I would advise auditors to carry out a thorough audit which assesses management styles, strategic decision, staff morale etc. The audit would have to look at all levels of hierarchy in the organisation. I personally question some decisions Chudley Construction have taken, such as having a i?? 60,000 revenue reserve whilst having loans and other debts, surely the company would be better off settling these debts, especially as they are so high. Another issue to consider is the size of the dividend which is currently 500%. Isn’t this amount a little excessive?

I suspect this decision was made by a majority shareholder who wants to be grossly rewarded. If the company was going to gain new investors you would expect the dividend to be revised and become less, to cope with potentially an increased dividend payout ratio. I have a number of suspicions with regard to the information provided – but cannot prove these and therefore have to be wary when offering advice. Yet again I am not in any position to offer advice on whether or not Chudley Construction is well managed, I have raised some issues which are not encouraging, however they could be perfectly justified.

The report interprets the information provided for Chudley Construction’s balance sheet and profit & loss account, and highlight’s the inadequacies. The information provided was insufficient to provide a confident response to the brief. I feel that the information provided was overall well appraised and interpreted. Chudley Construction has very little cash in hand and is currently being funded substantially by loans and an overdraft facility.

From the information provided, I feel Chudley Construction would be a risky investment to all businesses and investors as a lot of money is currently tied up in stock and WIP. I must state that if I was provided with further information, my interpretation of the information may change, as there may be reasons for the financial performance. There are also a host of ways of reporting accounting information, and Chudley Construction may have adjusted accounting records for income and expenditure to enhance financial reporting.

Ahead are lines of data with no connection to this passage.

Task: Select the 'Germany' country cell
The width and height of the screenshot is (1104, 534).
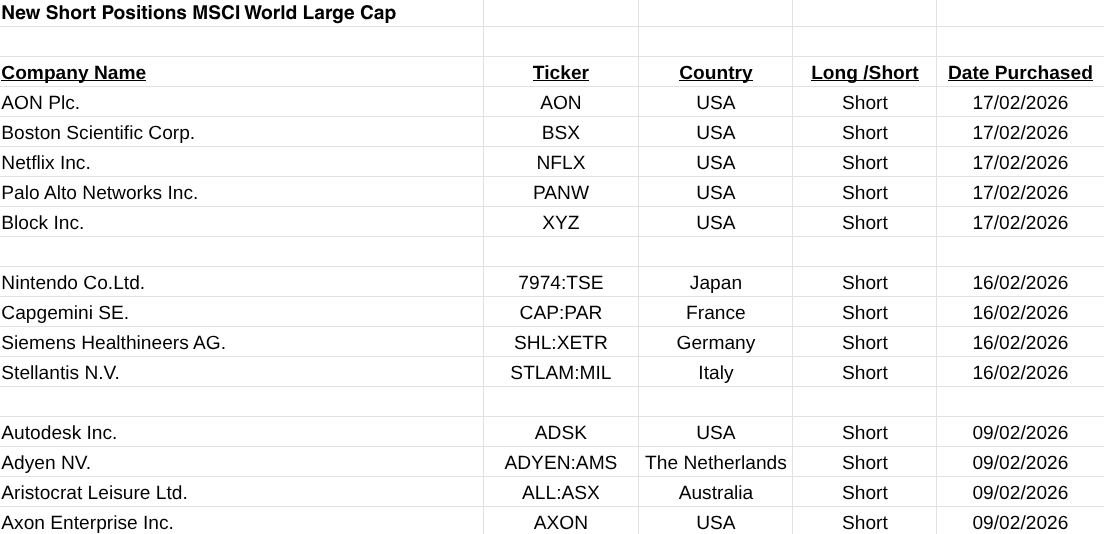Action: (x=715, y=343)
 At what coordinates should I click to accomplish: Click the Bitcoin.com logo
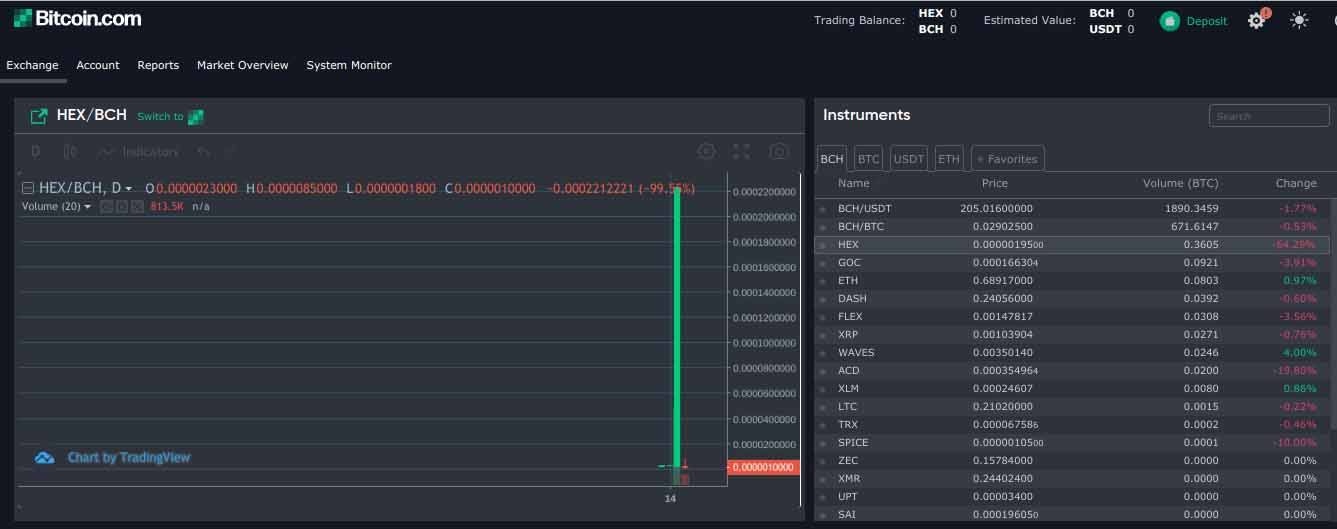(x=77, y=18)
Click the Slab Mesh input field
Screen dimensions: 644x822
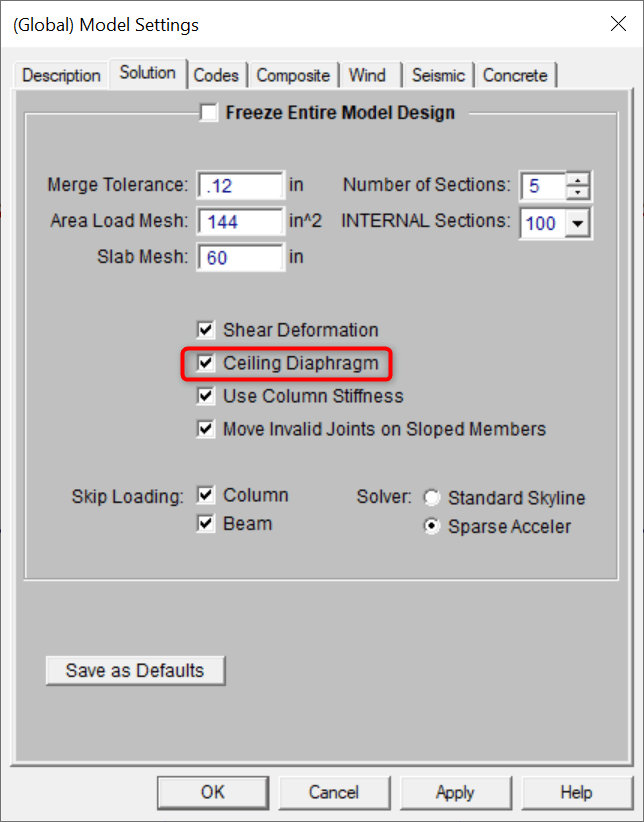(x=241, y=258)
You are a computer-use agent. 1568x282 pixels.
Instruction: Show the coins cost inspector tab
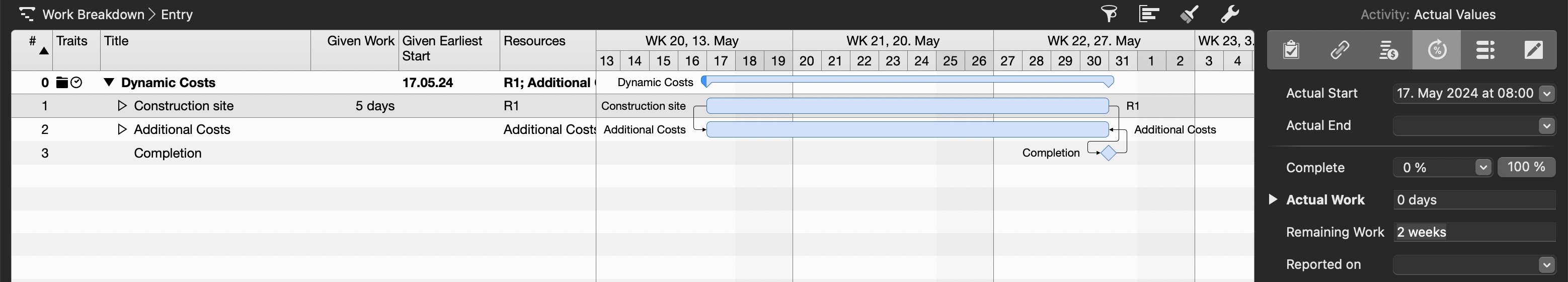pos(1388,50)
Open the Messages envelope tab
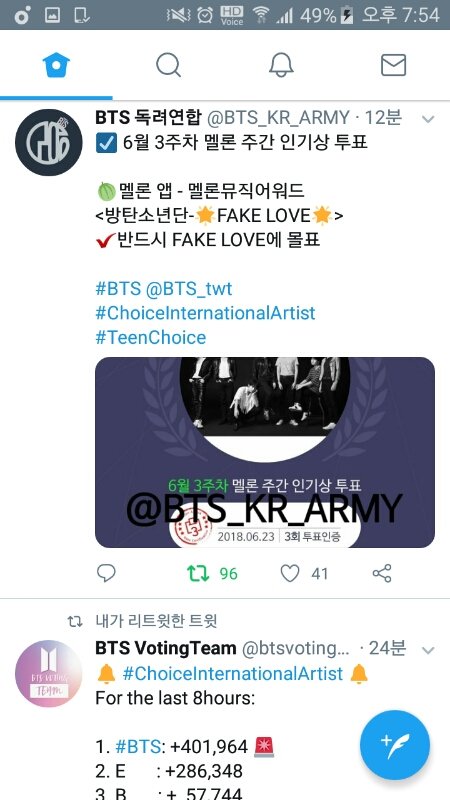This screenshot has height=800, width=450. pyautogui.click(x=393, y=65)
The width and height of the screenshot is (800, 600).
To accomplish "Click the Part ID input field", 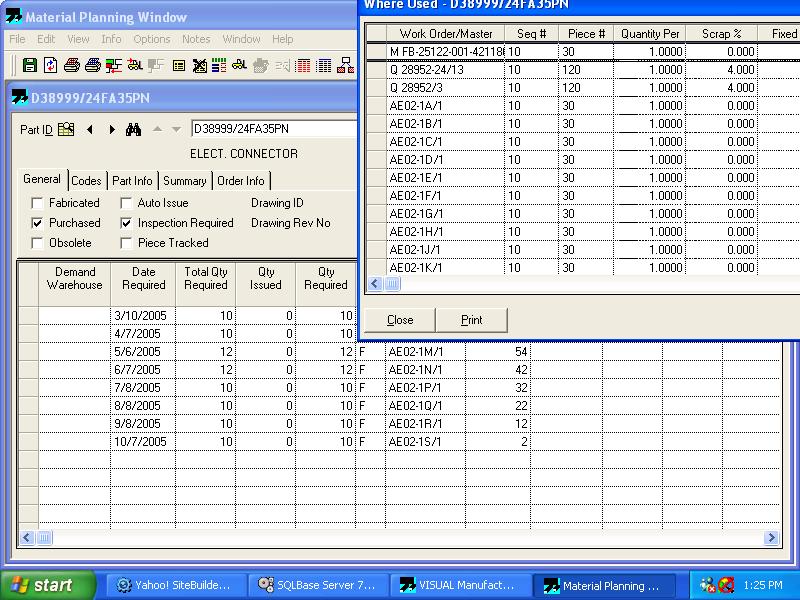I will point(273,129).
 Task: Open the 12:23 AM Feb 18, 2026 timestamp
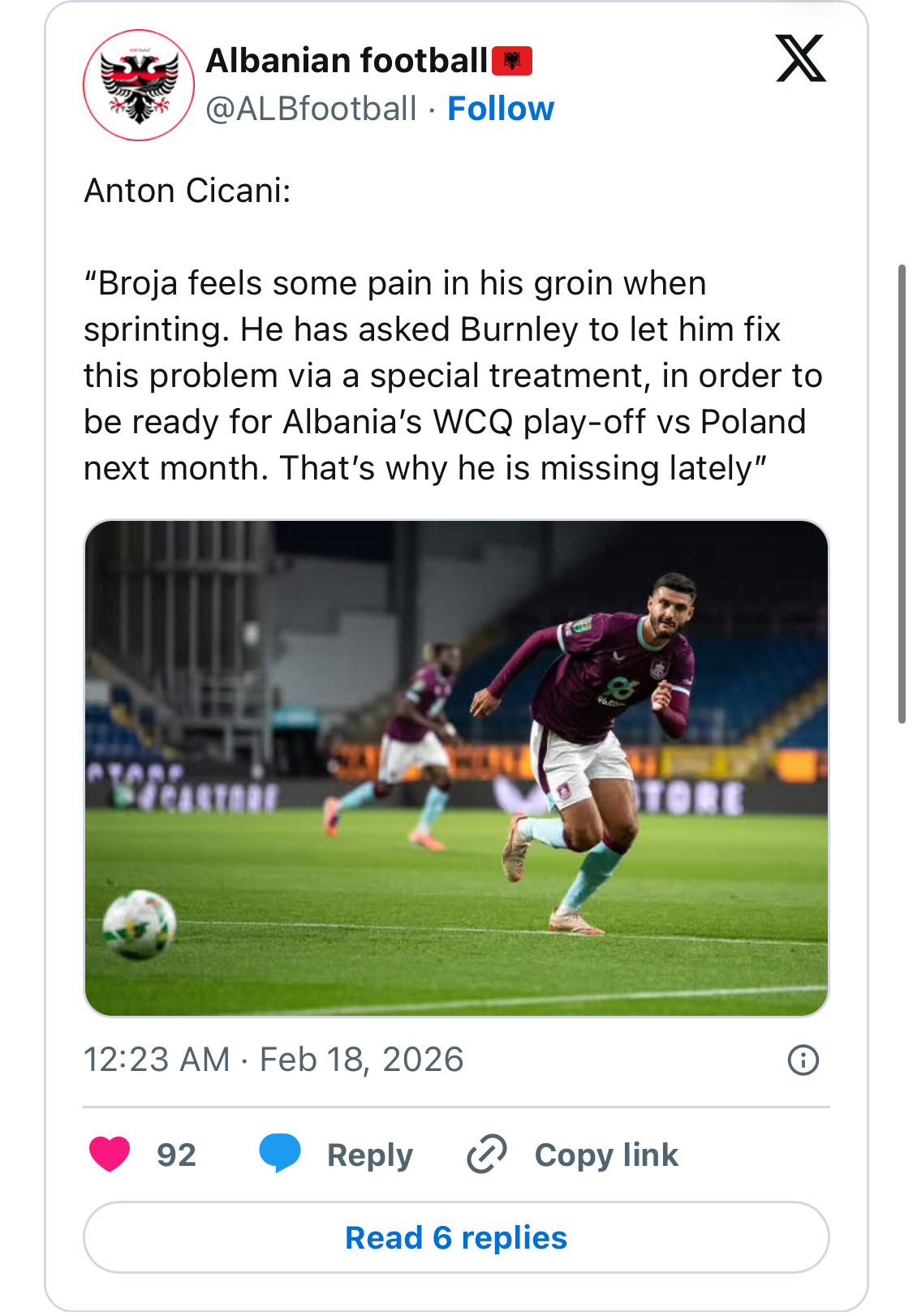(273, 1060)
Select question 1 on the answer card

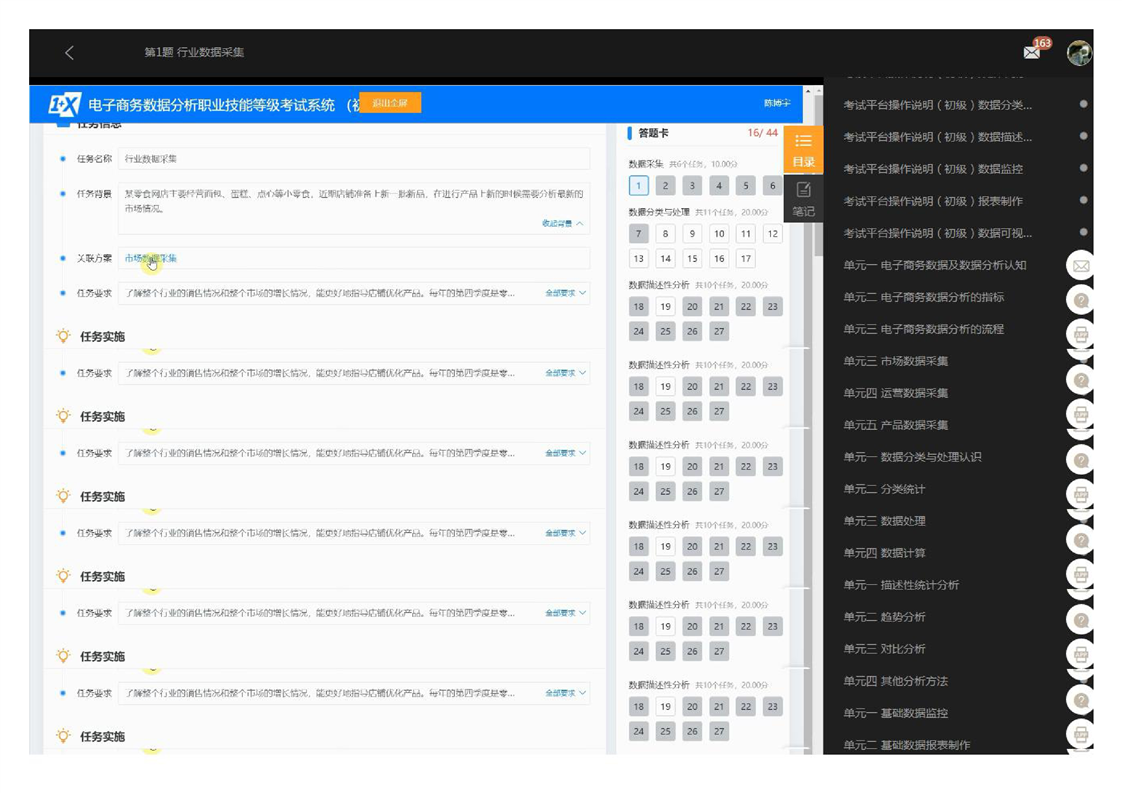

A review of the most recent management accounts i. e. the day-to-day financial accounts might throw more light on the strengths or weaknesses of this company. The acid test indicates this business is struggling for cash whilst trying to grow too quickly. This report should be treated with the utmost caution due to the limitations of information provided, and should therefore not be used to make any final decisions. It is merely an interpretation of what little information has been provided and tends to raise as many questions as answers.